The next game Missing Persons consists on a silhouette image on display where someone or something has been removed from the original image, with the teams guessing what needs to fill the blank. The first entry was O’Loghlin guessing Foreign Affairs Minister Alexander Downer which showed a shit-eating grin or the discomfort of having a hand up his arse. The next image which Ireland correctly answered Prime Minister Malcolm Fraser standing next to a transvestite .. of all things.
A quick segue later of fake newspaper headlines, Round Three with Odd One Out shows four images of people and/or objects that all have something in common, except one. Richard Nixon, Adolf Hitler, Attila the Hun and Victorian Premier Jeff Kennett collect together for one story, with Robins guessing that Kennett is the odd one out because “his image is in colour”. Fischer backs up Kennett as he is the ‘only one alive’ – astonishing the studio with an intelligent answer. (Did I mention before that Fischer isn’t known for her IQ?) However, the answer was Attila the Hun, because he was the only one who believed that military training should only be voluntary. Smart response. Team Anthony received Jeff & Beau Bridges, The Marx Brothers, The Daddo brothers and The Menendez Brothers. The team incorrectly answered Menendez Brothers, with the answer being The Daddo brothers because the others “got to where they were under the acting ability alone”.
A quick segue edit later, Paul partially relaxing in his seat, sits up and throws back to the Strange But True segment. Team Mikey answer their clues correctly, while Team Anthony answer their response in poem, not without a few punches towards Mikey after he shows how ‘boring’ the story re-telling is. Both teams answer correctly with much amusement.

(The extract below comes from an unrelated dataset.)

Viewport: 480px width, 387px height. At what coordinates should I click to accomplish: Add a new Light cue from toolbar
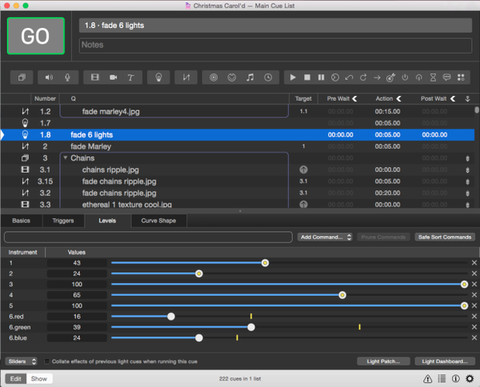159,78
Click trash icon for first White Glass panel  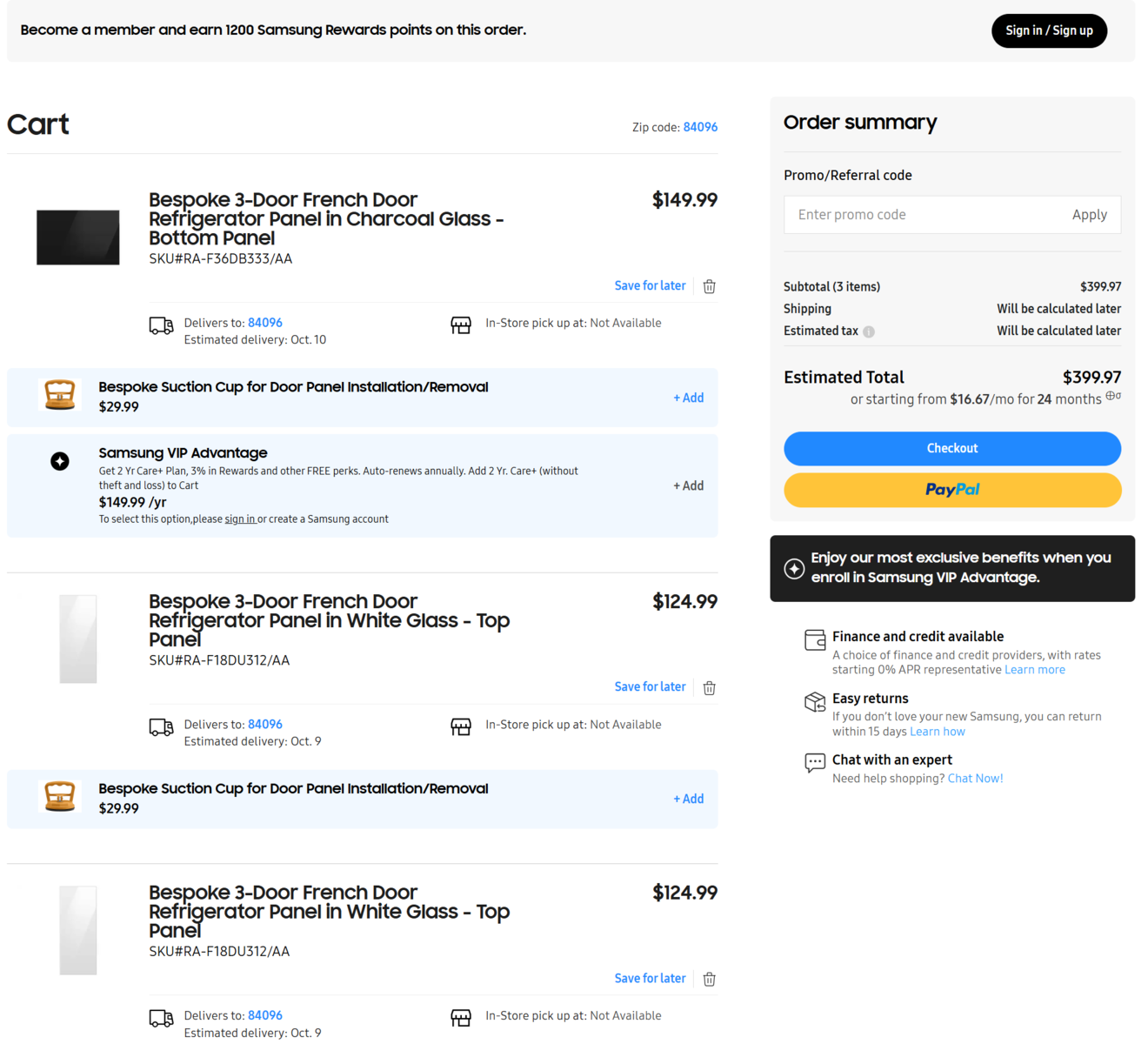coord(709,687)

While the points are added up, the crowd decides on the winner, with Team Anthony winning – with the help of his exposed chest area. Flirting is a dangerous thing. After a ‘thanks for playing’ applause to the teams, there’s one more Fat Cat joke, then the credits roll.
All up:
A topical show that is so dated, you’d have to do your research or know your news history just to get the idea of some jokes. You know they’re funny, but you don’t know why you’re laughing. But the show develops a cult following which still lasts to this day.
And that, my friends, is the good news.